Federal officials said that many states now are taking the initiative to find people who are eligible for poverty programs. In 1998, many states put in place the State Children’s Health Insurance Program, which provides federal and state dollars for health care for children of the working poor.

The outreach efforts for that program, which has enrolled 2 million children, has had a spillover effect, bringing in poor families who are ultimately enrolled in other programs, said Cindy Mann, director of Medicaid’s Family and Children’s Health Programs Group.

When welfare reform began, Mann said, caseworkers and their clients did not get the message that “when they couldn’t apply for cash assistance, there was still health insurance for them.” As a result, roughly 1 million adults and 1.2 million children dropped from the Medicaid rolls from 1995 to 1998, according to researchers at the nonpartisan Urban Institute. In California, the rolls dropped by about 250,000 from 1995 to 1998.

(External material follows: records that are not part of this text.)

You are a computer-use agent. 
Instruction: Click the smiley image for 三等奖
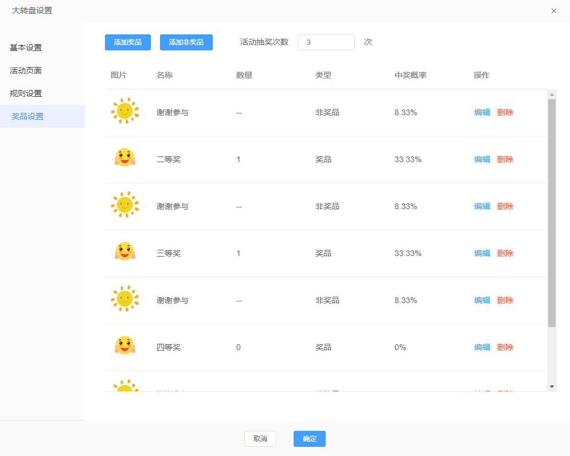(x=124, y=251)
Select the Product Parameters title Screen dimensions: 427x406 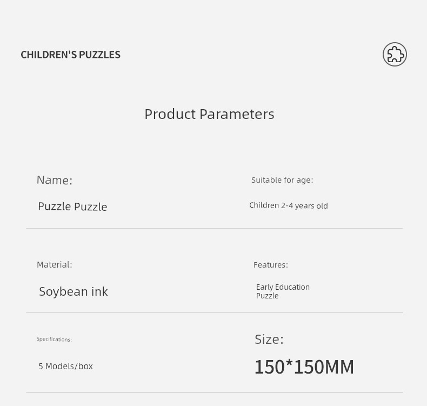coord(209,114)
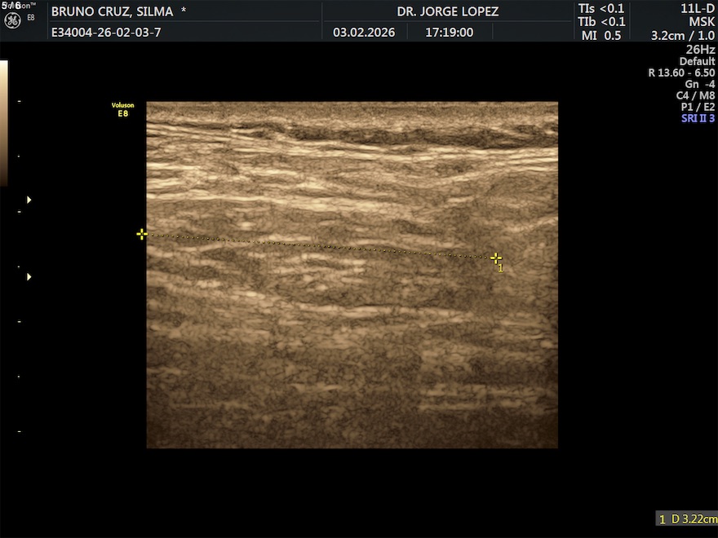718x538 pixels.
Task: Click the Gn -4 gain setting
Action: 699,84
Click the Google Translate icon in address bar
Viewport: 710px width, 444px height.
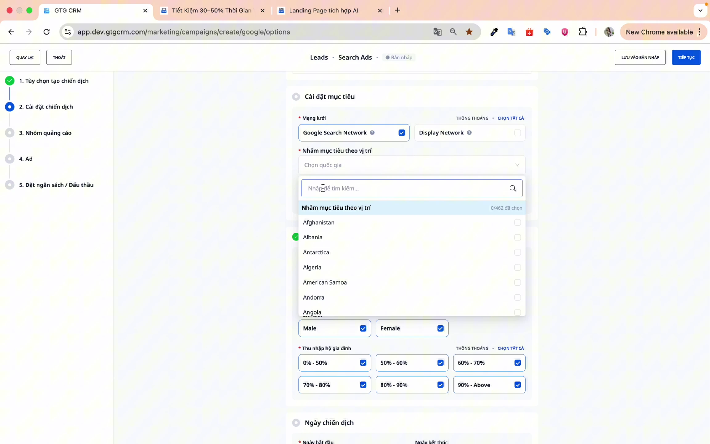437,32
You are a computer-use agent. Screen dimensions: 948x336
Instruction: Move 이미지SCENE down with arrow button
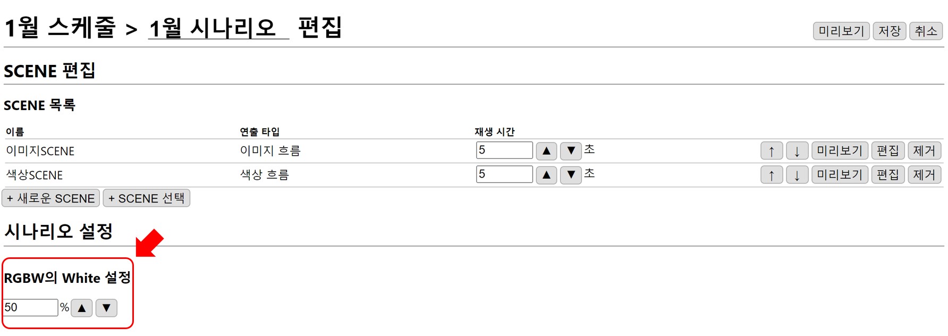click(x=797, y=151)
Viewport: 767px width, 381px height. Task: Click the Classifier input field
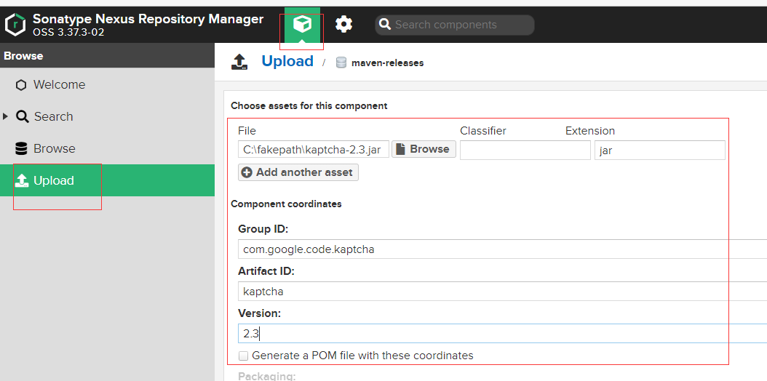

As of the end of 1999, most states had shown little interest in remedying these problems. They had used just 23% of the $500 million Congress set aside to help them redesign computer systems, retrain caseworkers and reach out to eligible residents.

California has spent just 8% of the funds available to it. In Montana, where Prado lives, the state has spent just 1% of the available funds. For Prado, the result of not having health insurance is $3,600 in medical bills for baby delivery and postpartum care. Working for $6 an hour at a job in a rubber factory, she feels as if she may never catch up.